**What the task asks:** Put the lines below into a Markdown table with the columns Row and Line. Give each row a number and leave out any blank lines.

########################################

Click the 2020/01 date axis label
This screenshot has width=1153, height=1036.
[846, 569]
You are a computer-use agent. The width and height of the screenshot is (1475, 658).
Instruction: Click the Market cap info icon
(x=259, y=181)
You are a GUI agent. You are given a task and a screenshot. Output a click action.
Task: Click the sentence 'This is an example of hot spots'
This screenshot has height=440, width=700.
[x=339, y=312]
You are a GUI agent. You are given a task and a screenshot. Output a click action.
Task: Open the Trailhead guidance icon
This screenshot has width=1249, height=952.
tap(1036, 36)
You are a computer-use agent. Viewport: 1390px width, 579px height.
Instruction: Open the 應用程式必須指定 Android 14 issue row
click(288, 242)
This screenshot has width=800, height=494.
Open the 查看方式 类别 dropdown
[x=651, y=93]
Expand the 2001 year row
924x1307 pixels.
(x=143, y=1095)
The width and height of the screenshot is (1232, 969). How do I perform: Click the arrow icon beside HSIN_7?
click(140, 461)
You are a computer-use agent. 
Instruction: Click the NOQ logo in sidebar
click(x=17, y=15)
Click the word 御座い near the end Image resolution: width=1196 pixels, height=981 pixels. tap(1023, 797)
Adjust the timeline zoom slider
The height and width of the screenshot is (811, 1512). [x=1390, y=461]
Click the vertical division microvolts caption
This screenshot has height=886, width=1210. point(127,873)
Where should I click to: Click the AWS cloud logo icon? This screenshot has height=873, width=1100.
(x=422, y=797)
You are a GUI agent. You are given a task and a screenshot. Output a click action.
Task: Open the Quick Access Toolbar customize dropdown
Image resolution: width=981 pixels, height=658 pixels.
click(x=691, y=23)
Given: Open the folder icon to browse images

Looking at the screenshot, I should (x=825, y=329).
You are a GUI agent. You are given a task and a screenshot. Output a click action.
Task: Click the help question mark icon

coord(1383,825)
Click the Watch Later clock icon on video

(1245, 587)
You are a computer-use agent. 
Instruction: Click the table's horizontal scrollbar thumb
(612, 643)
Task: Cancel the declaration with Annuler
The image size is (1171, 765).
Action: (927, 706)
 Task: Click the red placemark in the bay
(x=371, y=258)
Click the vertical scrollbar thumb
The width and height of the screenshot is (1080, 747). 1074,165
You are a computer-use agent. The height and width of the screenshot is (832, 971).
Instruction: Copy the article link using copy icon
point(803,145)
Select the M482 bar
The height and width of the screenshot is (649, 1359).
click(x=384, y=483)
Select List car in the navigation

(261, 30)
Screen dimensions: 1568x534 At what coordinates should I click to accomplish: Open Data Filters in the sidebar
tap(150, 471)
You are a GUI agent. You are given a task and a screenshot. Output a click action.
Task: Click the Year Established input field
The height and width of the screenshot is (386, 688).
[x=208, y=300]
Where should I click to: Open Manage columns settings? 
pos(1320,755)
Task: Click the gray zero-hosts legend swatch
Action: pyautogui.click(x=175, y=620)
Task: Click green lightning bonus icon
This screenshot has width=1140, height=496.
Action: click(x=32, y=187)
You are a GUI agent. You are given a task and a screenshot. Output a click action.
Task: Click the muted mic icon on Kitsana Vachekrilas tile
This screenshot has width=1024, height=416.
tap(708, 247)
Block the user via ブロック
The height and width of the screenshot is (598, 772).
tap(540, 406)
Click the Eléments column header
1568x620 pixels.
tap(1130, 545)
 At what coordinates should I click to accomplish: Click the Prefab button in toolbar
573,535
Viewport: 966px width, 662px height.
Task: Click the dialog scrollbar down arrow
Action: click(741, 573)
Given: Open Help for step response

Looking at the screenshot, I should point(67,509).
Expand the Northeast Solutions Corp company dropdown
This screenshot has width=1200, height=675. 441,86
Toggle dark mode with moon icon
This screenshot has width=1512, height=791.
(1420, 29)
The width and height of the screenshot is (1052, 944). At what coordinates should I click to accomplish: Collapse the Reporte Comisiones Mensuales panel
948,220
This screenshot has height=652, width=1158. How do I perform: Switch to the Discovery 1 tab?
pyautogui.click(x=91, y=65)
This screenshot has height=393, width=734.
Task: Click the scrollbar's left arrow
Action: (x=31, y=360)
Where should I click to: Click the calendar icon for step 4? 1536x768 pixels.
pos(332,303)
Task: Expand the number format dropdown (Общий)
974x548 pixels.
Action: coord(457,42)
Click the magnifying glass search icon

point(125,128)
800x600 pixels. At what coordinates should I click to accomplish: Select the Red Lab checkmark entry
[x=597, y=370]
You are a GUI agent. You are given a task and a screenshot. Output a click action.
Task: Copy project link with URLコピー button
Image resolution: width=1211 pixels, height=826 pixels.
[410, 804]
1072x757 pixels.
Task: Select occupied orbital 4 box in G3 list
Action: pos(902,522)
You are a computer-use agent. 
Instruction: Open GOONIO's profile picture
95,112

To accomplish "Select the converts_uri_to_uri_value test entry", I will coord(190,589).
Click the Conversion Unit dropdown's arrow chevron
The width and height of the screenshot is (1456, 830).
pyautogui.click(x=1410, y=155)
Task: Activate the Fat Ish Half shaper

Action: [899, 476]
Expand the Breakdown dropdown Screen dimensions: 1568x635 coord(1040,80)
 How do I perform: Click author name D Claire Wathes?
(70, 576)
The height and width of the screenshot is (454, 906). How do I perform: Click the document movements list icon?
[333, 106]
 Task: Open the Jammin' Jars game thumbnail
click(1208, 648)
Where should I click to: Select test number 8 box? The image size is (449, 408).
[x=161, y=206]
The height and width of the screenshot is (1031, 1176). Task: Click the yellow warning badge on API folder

########################################

**Reply:**
| Row | Line |
|---|---|
| 1 | Click the 2020/01 date axis label |
| 2 | This screenshot has width=1153, height=1036. |
| 3 | [846, 569] |
| 4 | You are a computer-use agent. The width and height of the screenshot is (1475, 658). |
| 5 | Instruction: Click the Market cap info icon |
| 6 | (x=259, y=181) |
| 7 | You are a GUI agent. You are given a task and a screenshot. Output a click action. |
| 8 | Task: Click the sentence 'This is an example of hot spots' |
| 9 | This screenshot has height=440, width=700. |
| 10 | [x=339, y=312] |
| 11 | You are a GUI agent. You are given a task and a screenshot. Output a click action. |
| 12 | Task: Open the Trailhead guidance icon |
| 13 | This screenshot has width=1249, height=952. |
| 14 | tap(1036, 36) |
| 15 | You are a computer-use agent. Viewport: 1390px width, 579px height. |
| 16 | Instruction: Open the 應用程式必須指定 Android 14 issue row |
| 17 | click(288, 242) |
| 18 | This screenshot has width=800, height=494. |
| 19 | Open the 查看方式 类别 dropdown |
| 20 | [x=651, y=93] |
| 21 | Expand the 2001 year row |
| 22 | 924x1307 pixels. |
| 23 | (x=143, y=1095) |
| 24 | The width and height of the screenshot is (1232, 969). How do I perform: Click the arrow icon beside HSIN_7? |
| 25 | click(140, 461) |
| 26 | You are a computer-use agent.  |
| 27 | Instruction: Click the NOQ logo in sidebar |
| 28 | click(x=17, y=15) |
| 29 | Click the word 御座い near the end Image resolution: width=1196 pixels, height=981 pixels. tap(1023, 797) |
| 30 | Adjust the timeline zoom slider |
| 31 | The height and width of the screenshot is (811, 1512). [x=1390, y=461] |
| 32 | Click the vertical division microvolts caption |
| 33 | This screenshot has height=886, width=1210. point(127,873) |
| 34 | Where should I click to: Click the AWS cloud logo icon? This screenshot has height=873, width=1100. |
| 35 | (x=422, y=797) |
| 36 | You are a GUI agent. You are given a task and a screenshot. Output a click action. |
| 37 | Task: Open the Quick Access Toolbar customize dropdown |
| 38 | Image resolution: width=981 pixels, height=658 pixels. |
| 39 | click(x=691, y=23) |
| 40 | Given: Open the folder icon to browse images |
| 41 | Looking at the screenshot, I should (x=825, y=329). |
| 42 | You are a GUI agent. You are given a task and a screenshot. Output a click action. |
| 43 | Task: Click the help question mark icon |
| 44 | coord(1383,825) |
| 45 | Click the Watch Later clock icon on video |
| 46 | (1245, 587) |
| 47 | You are a computer-use agent.  |
| 48 | Instruction: Click the table's horizontal scrollbar thumb |
| 49 | (612, 643) |
| 50 | Task: Cancel the declaration with Annuler |
| 51 | The image size is (1171, 765). |
| 52 | Action: (927, 706) |
| 53 |  Task: Click the red placemark in the bay |
| 54 | (x=371, y=258) |
| 55 | Click the vertical scrollbar thumb |
| 56 | The width and height of the screenshot is (1080, 747). 1074,165 |
| 57 | You are a computer-use agent. The height and width of the screenshot is (832, 971). |
| 58 | Instruction: Copy the article link using copy icon |
| 59 | point(803,145) |
| 60 | Select the M482 bar |
| 61 | The height and width of the screenshot is (649, 1359). |
| 62 | click(x=384, y=483) |
| 63 | Select List car in the navigation |
| 64 | (261, 30) |
| 65 | Screen dimensions: 1568x534 At what coordinates should I click to accomplish: Open Data Filters in the sidebar |
| 66 | tap(150, 471) |
| 67 | You are a GUI agent. You are given a task and a screenshot. Output a click action. |
| 68 | Task: Click the Year Established input field |
| 69 | The height and width of the screenshot is (386, 688). |
| 70 | [x=208, y=300] |
| 71 | Where should I click to: Open Manage columns settings?  |
| 72 | pos(1320,755) |
| 73 | Task: Click the gray zero-hosts legend swatch |
| 74 | Action: pyautogui.click(x=175, y=620) |
| 75 | Task: Click green lightning bonus icon |
| 76 | This screenshot has width=1140, height=496. |
| 77 | Action: click(x=32, y=187) |
| 78 | You are a GUI agent. You are given a task and a screenshot. Output a click action. |
| 79 | Task: Click the muted mic icon on Kitsana Vachekrilas tile |
| 80 | This screenshot has width=1024, height=416. |
| 81 | tap(708, 247) |
| 82 | Block the user via ブロック |
| 83 | The height and width of the screenshot is (598, 772). |
| 84 | tap(540, 406) |
| 85 | Click the Eléments column header |
| 86 | 1568x620 pixels. |
| 87 | tap(1130, 545) |
| 88 |  At what coordinates should I click to accomplish: Click the Prefab button in toolbar |
| 89 | 573,535 |
| 90 | Viewport: 966px width, 662px height. |
| 91 | Task: Click the dialog scrollbar down arrow |
| 92 | Action: click(741, 573) |
| 93 | Given: Open Help for step response |
| 94 | Looking at the screenshot, I should point(67,509). |
| 95 | Expand the Northeast Solutions Corp company dropdown |
| 96 | This screenshot has width=1200, height=675. 441,86 |
| 97 | Toggle dark mode with moon icon |
| 98 | This screenshot has width=1512, height=791. |
| 99 | (1420, 29) |
| 100 | The width and height of the screenshot is (1052, 944). At what coordinates should I click to accomplish: Collapse the Reporte Comisiones Mensuales panel |
| 101 | 948,220 |
| 102 | This screenshot has height=652, width=1158. How do I perform: Switch to the Discovery 1 tab? |
| 103 | pyautogui.click(x=91, y=65) |
| 104 | This screenshot has height=393, width=734. |
| 105 | Task: Click the scrollbar's left arrow |
| 106 | Action: (x=31, y=360) |
| 107 | Where should I click to: Click the calendar icon for step 4? 1536x768 pixels. |
| 108 | pos(332,303) |
| 109 | Task: Expand the number format dropdown (Общий) |
| 110 | 974x548 pixels. |
| 111 | Action: coord(457,42) |
| 112 | Click the magnifying glass search icon |
| 113 | point(125,128) |
| 114 | 800x600 pixels. At what coordinates should I click to accomplish: Select the Red Lab checkmark entry |
| 115 | [x=597, y=370] |
| 116 | You are a GUI agent. You are given a task and a screenshot. Output a click action. |
| 117 | Task: Copy project link with URLコピー button |
| 118 | Image resolution: width=1211 pixels, height=826 pixels. |
| 119 | [410, 804] |
| 120 | 1072x757 pixels. |
| 121 | Task: Select occupied orbital 4 box in G3 list |
| 122 | Action: pos(902,522) |
| 123 | You are a computer-use agent.  |
| 124 | Instruction: Open GOONIO's profile picture |
| 125 | 95,112 |
| 126 | To accomplish "Select the converts_uri_to_uri_value test entry", I will coord(190,589). |
| 127 | Click the Conversion Unit dropdown's arrow chevron |
| 128 | The width and height of the screenshot is (1456, 830). |
| 129 | pyautogui.click(x=1410, y=155) |
| 130 | Task: Activate the Fat Ish Half shaper |
| 131 | Action: [899, 476] |
| 132 | Expand the Breakdown dropdown Screen dimensions: 1568x635 coord(1040,80) |
| 133 |  How do I perform: Click author name D Claire Wathes? |
| 134 | (70, 576) |
| 135 | The height and width of the screenshot is (454, 906). How do I perform: Click the document movements list icon? |
| 136 | [333, 106] |
| 137 |  Task: Open the Jammin' Jars game thumbnail |
| 138 | click(1208, 648) |
| 139 | Where should I click to: Select test number 8 box? The image size is (449, 408). |
| 140 | [x=161, y=206] |
| 141 | The height and width of the screenshot is (1031, 1176). Task: Click the yellow warning badge on API folder |